Las acciones recientes de Donald Trump, como la simulación de la conquista de Groenlandia en la red social Truth o sus comentarios sobre el Premio Nobel de la Paz en Noruega, son vistas como meras excentricidades que ocultan una amenaza mucho más profunda. El autor argumenta que calificar estos despropósitos como consecuencia de patologías personales es un análisis superficial y optimista.
El objetivo es dinamitar las democracias parlamentarias desde dentro a base de extender el caos y la confusión, y hacerlo no solo en los Estados Unidos sino en todo el mundo.
Esta estrategia, explicitada en el documento National Security Strategy de noviembre de 2025, busca socavar los cimientos de las democracias occidentales establecidos tras la Segunda Guerra Mundial. El plan se basa en sembrar el caos y vulnerar la legalidad internacional para que impere únicamente la ley de la selva.

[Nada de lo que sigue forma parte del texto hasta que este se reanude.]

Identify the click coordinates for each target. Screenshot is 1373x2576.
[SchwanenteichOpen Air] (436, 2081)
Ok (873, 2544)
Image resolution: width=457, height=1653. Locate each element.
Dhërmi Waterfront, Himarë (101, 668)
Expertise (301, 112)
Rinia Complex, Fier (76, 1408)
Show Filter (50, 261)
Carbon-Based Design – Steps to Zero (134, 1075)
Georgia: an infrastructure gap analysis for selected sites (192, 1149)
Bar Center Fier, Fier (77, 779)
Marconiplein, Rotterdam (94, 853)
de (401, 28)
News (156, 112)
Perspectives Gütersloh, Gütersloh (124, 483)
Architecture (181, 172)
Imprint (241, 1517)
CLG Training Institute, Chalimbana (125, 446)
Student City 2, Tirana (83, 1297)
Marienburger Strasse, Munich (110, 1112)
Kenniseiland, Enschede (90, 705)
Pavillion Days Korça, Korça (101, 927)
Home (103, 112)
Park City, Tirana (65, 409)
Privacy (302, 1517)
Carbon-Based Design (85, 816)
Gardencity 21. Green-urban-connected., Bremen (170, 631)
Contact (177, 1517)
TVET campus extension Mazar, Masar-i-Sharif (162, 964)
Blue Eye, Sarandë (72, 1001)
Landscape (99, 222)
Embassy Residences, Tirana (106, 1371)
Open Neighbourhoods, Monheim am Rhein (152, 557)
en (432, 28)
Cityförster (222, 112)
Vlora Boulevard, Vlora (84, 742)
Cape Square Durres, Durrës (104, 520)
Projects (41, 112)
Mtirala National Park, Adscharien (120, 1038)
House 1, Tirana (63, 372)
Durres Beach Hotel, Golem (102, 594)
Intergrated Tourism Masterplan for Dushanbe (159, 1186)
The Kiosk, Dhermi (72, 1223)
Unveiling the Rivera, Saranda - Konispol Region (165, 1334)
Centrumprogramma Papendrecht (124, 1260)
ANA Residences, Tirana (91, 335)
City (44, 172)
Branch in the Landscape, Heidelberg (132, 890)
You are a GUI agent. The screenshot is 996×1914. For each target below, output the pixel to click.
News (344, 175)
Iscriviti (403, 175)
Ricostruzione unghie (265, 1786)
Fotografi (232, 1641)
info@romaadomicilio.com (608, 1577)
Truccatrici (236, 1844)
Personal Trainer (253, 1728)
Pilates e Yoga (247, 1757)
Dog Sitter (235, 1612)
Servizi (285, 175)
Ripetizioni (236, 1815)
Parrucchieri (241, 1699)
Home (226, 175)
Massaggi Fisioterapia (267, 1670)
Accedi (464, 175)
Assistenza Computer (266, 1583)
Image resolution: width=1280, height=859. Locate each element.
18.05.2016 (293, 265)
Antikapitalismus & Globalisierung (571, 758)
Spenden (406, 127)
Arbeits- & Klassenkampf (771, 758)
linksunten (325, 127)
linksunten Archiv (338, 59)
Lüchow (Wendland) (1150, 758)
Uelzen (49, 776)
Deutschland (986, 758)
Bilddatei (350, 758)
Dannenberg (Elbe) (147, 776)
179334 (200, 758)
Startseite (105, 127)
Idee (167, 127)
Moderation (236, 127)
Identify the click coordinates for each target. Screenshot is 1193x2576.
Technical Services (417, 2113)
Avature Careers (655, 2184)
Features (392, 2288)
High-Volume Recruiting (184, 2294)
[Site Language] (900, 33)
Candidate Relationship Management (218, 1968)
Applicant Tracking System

Para lograrlo, el documento explicita el apoyo de Trump a los partidos de ultraderecha que se extienden por Europa, incluyendo formaciones como Vox y Aliança Catalana. El artículo menciona a la líder populista Orriols, quien recientemente acusó a Illa de recibir un trato VIP en el Vall d'Hebron.
La columna concluye que el verdadero problema no es la figura de Donald Trump, sino el legado del ideólogo ultraderechista Steve Bannon. Bannon adiestró a los líderes de la ultraderecha europea en un monasterio de Italia durante el primer mandato de Trump, y su influencia perdurará. Cuando Trump no esté, otras figuras como J.D. Vance o Marco Rubio tomarán su lugar como el "matón del patio de colegio".